Small fixes

theodorsm · theodorsm · commit 3121b47686eb · 2026-01-10T13:04:46.000+01:00
diff --git a/pkg/protocol/extension/cookie.go b/pkg/protocol/extension/cookie.go
@@ -9,6 +9,10 @@ import (
 	"golang.org/x/crypto/cryptobyte"
 )
 
+const maxCookieSize = 0xffff - 2
+
+// CookieExt implements the cookie extension in DTLS 1.3.
+// See RFC 8446 section 4.2.2. Cookie.
 type CookieExt struct {
 	Cookie []byte
 }
@@ -18,13 +22,13 @@ func (c CookieExt) TypeValue() TypeValue {
 	return CookieTypeValue
 }
 
-var errCoookieExtFormat = errors.New("invalid cookie format")

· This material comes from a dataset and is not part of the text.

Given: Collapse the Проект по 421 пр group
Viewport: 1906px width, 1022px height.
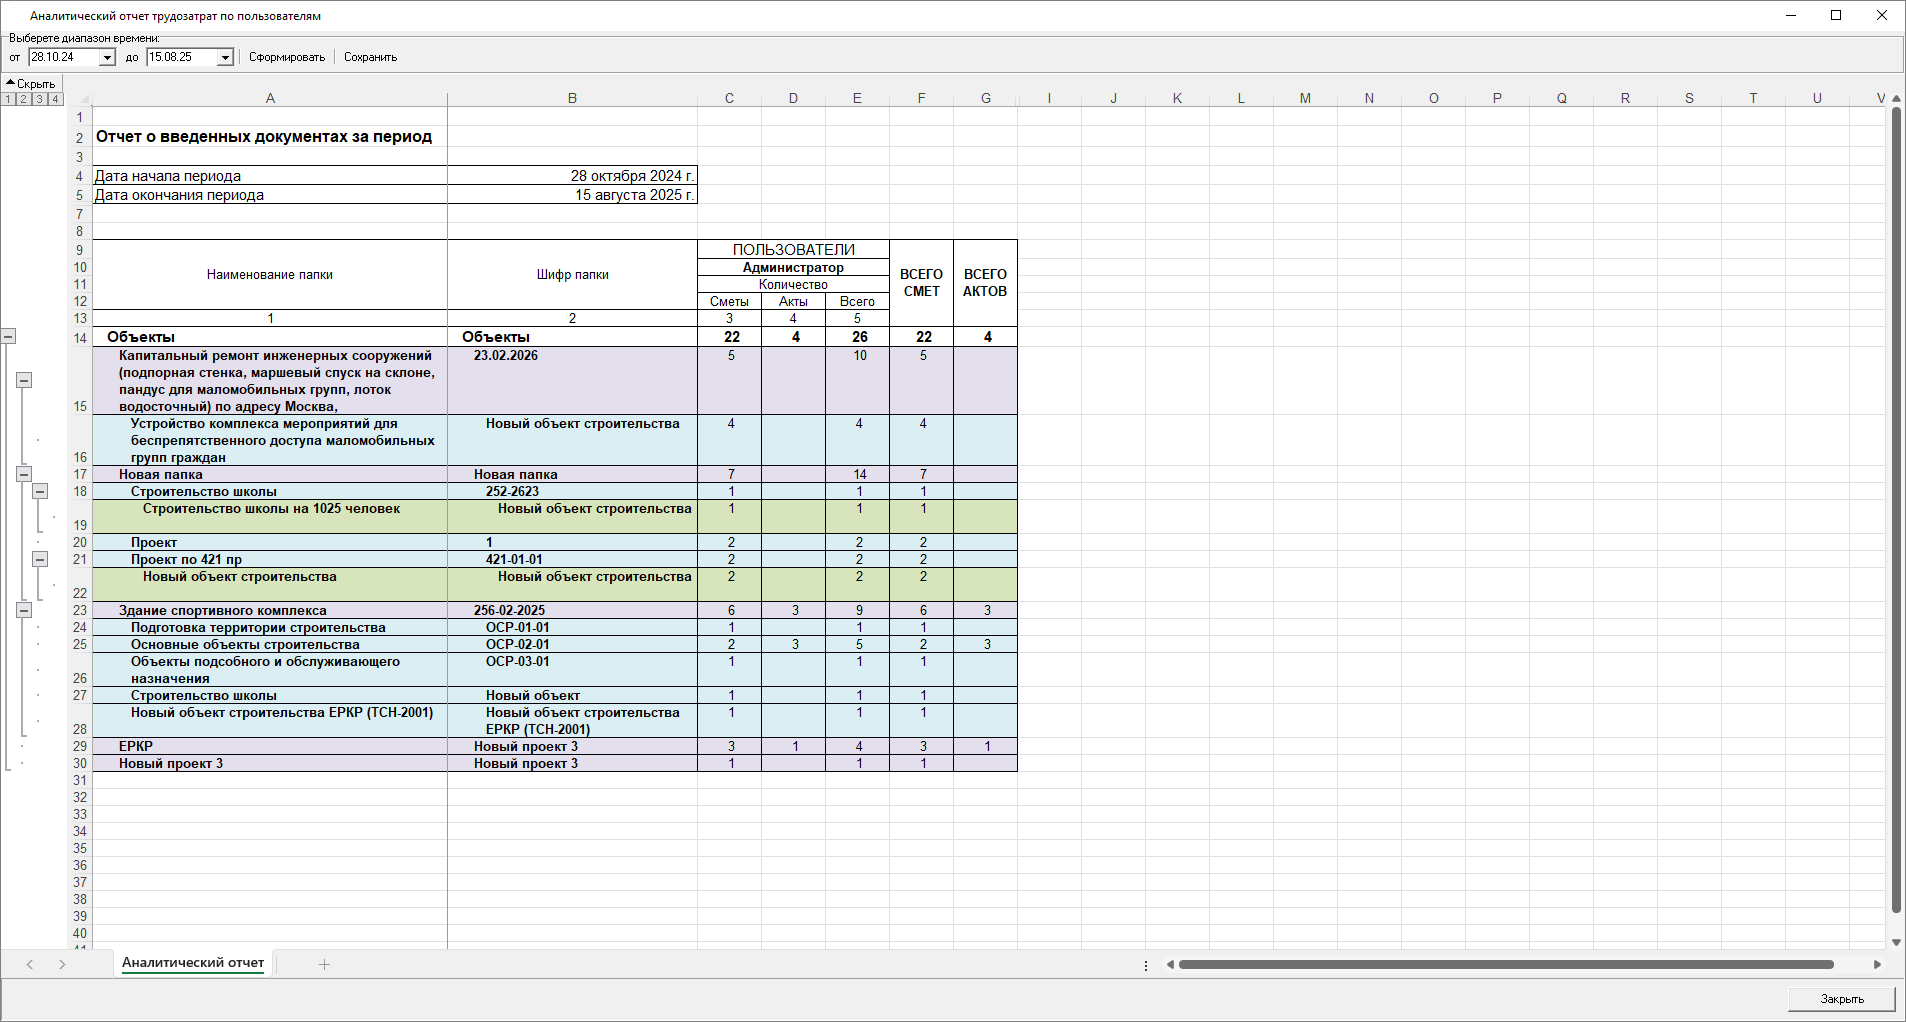Looking at the screenshot, I should pos(40,559).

+var errCookieExtFormat = errors.New("invalid cookie format")
 
 // Marshal encodes the extension.
 func (c *CookieExt) Marshal() ([]byte, error) {
 	cookieLength := len(c.Cookie)
-	if cookieLength == 0 || cookieLength > 0xfffd {
-		return nil, errCoookieExtFormat
+	if cookieLength == 0 || cookieLength > maxCookieSize {
+		return nil, errCookieExtFormat
 	}
 	var b cryptobyte.Builder
 	b.AddUint16(uint16(c.TypeValue()))
@@ -52,16 +56,11 @@ func (c *CookieExt) Unmarshal(data []byte) error { //nolint:cyclop
 	}
 
 	var cookie cryptobyte.String
-	if !extData.ReadUint16LengthPrefixed(&cookie) {
-		return errCoookieExtFormat
-	}
-
-	cookieLength := len(cookie)
-	if cookieLength == 0 || cookieLength > 0xfffd {
-		return errCoookieExtFormat
+	if !extData.ReadUint16LengthPrefixed(&cookie) || cookie.Empty() || len(cookie) > maxCookieSize {
+		return errCookieExtFormat
 	}
 
-	c.Cookie = cookie
+	c.Cookie = append([]byte(nil), cookie...)
 
 	return nil
 }